#### What you have to do
An exact transcription of the lines from the one holding "You are a GUI" to the end of the entries below, and nothing more, is the required answer. Please omit the pictures.

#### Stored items
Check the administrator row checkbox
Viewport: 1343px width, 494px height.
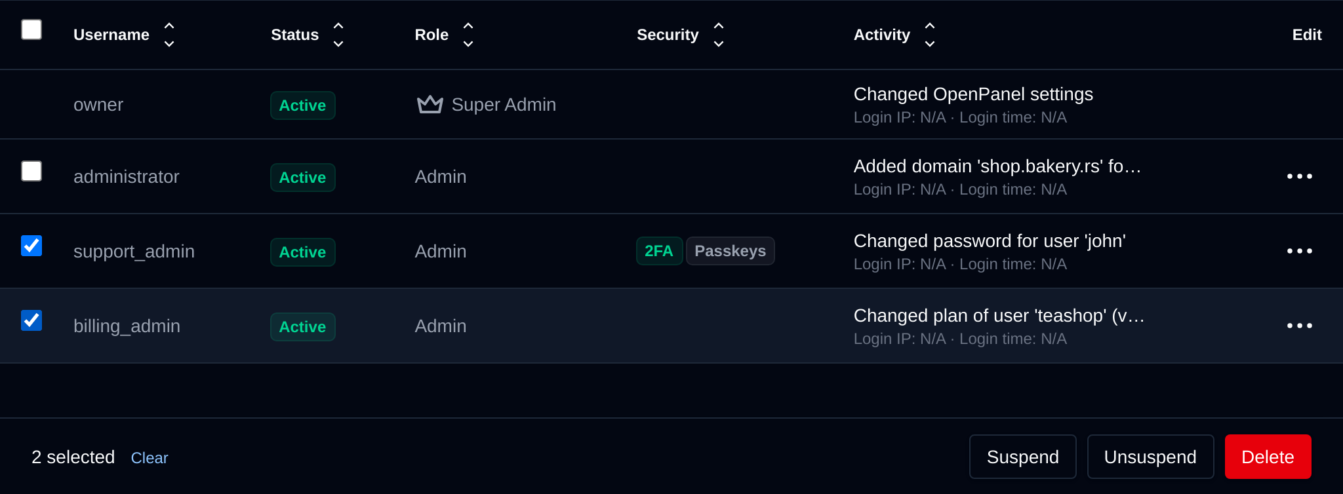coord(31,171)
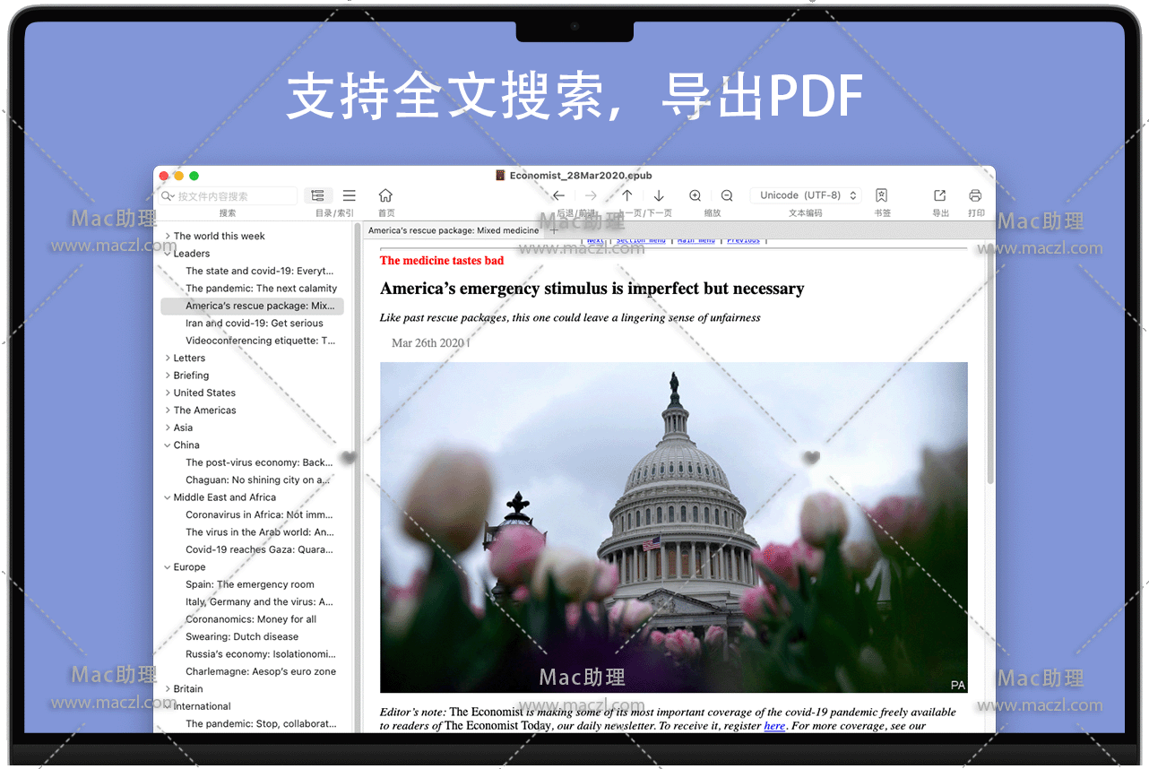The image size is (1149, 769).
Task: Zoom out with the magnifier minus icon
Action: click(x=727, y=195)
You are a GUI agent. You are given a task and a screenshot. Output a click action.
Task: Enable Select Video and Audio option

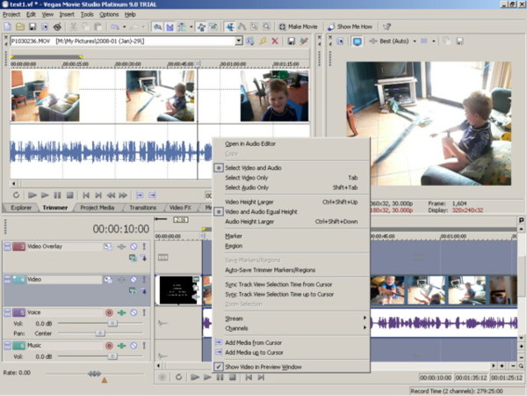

#### Your response
You are a GUI agent. You are given a task and a screenshot. Output a click action.
Task: Enable Select Video and Audio option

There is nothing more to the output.